The audience was riveted by their comments. I am processing video from the event and it will be shared here as soon as possible. My reflection on this was how profound the event was for the participants AND the students. It convinced me that we need to do this more. Because several of the students had interruptions in education or were limited in formal education, their testimony was a big win for English learners and the teachers who teach them. They show that every child can achieve success with support and the right mindset.
One interesting thing is that one of the students told me that maybe he should not participate because he is failing some classes. This is a young person who only became literate 2 years ago. I asked him if he was trying his very best. He said yes. I asked him if he could read better than last year. He said yes. Then I asked him if he was learning in those classes. Yes. We had a talk about how some people don’t think a person can learn to read in the 2nd language if he can’t read in his native language. He laughed at that. That is when I told him that he had a chance to tell teachers that anything is possible… if you believe and don’t give up. He was energized to go and you should have seen him get all his courage to talk in front of a few hundred people. The bravery of these scholars brought me to tears. They brought many of the participants to tears and they received a standing ovation.
You see… we don’t expect him to pass all of his classes. Not yet. But he CAN and he WILL if he doesn’t give up. Our system is designed to help all students who want to achieve. It doesn’t feel that way but we can show him how to take advantage of the support. He just needs to want it.
The voices of these young people were more powerful than anything that any of us could have said at a conference. They are clear about what helps them. They are clear about being able to learn quickly. They are clear about wanting to be challenged but supported.
So, Yes! #TxTESOL2017 was rather amazing. I’m producing a podcast with some reflections and you’ll see the link for that coming out in just a day or two. Hat’s off to Karen Lewis and the TexTESOL4 board.

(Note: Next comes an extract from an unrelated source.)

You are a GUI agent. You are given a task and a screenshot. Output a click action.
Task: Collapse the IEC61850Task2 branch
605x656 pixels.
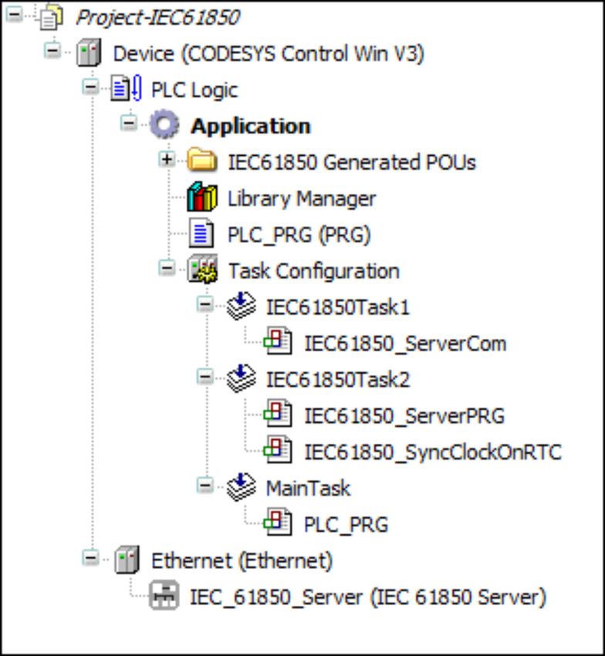click(205, 377)
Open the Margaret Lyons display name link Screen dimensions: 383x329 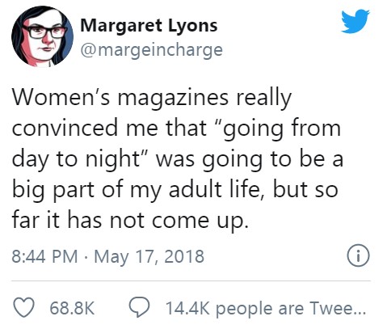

Stay tuned for other events where you can meet these students and others that might want to participate. Kids CAN teach us!
***************WEEK ONE of the Boosting Achievement Book Study*****************************
Yes, we are starting the book study! If you are just cracking the book open this week – you’re still in great shape! The first week of the book study is the Forward by Tan Huynh and the Introduction. This is a quick read but they are very important parts of the book. Please take time to read these pages so you can comment with the hashtag #BoostingAchievement on Twitter.
For the next 5 weeks, I will do my best to share a weekly post by Sunday evening. You may choose to answer some of the questions below or just comment on your reading. Please use the #BoostingAchievement hashtag. You can use the 1A2 format (Week 1/Answer #2) or just use the hashtag and write in complete sentences so people understand your comment.
WEEK ONE: Where we Are, Forward and Introduction
Feel free to use the Flipgrid for responding as well. Here is the Week 1 grid: https://flipgrid.com/ba0b63
1Q1) Roll call: introduce yourself, name, role, grade levels, country/state etc. Anything you want to say about why you’re participating. (Welcome!)
1Q2) What makes you interested in this book/topic?
1Q3) How is your school addressing the needs of SIFE (students with interrupted formal education)?
What are your desires for systemic solutions. What are your concerns? What are some things that you are proud of in terms of supporting SIFE?
1Q4) Please reflect on the forward by Tan Huynh (@TanELLclassroom). Tan is a leader in ESL education. What are your reactions to his story? His thoughts on the book? How does his story inform what we do as teachers?
1Q5) Carol writes a reflection about her first experience with a large group of refugees. She has several years of experience as a specialist with a background in ELA, Bilingual Education, ESL and Special Education. She was still worried that she would fail these learners. How can teachers overcome self-doubt?
1Q6) Without romanticizing the situations of SIFE, every circumstance has something that can be used in a productive way. One example is brain research showing that there are possible cognitive advantages when a person is not immersed in technology for years. What are your take-aways from the work of Nicholas Carr & Jane Healy (found on p. 11)?
1Q7) As you flip through the Table of Contents, what section are you most looking forward to discussing? Why?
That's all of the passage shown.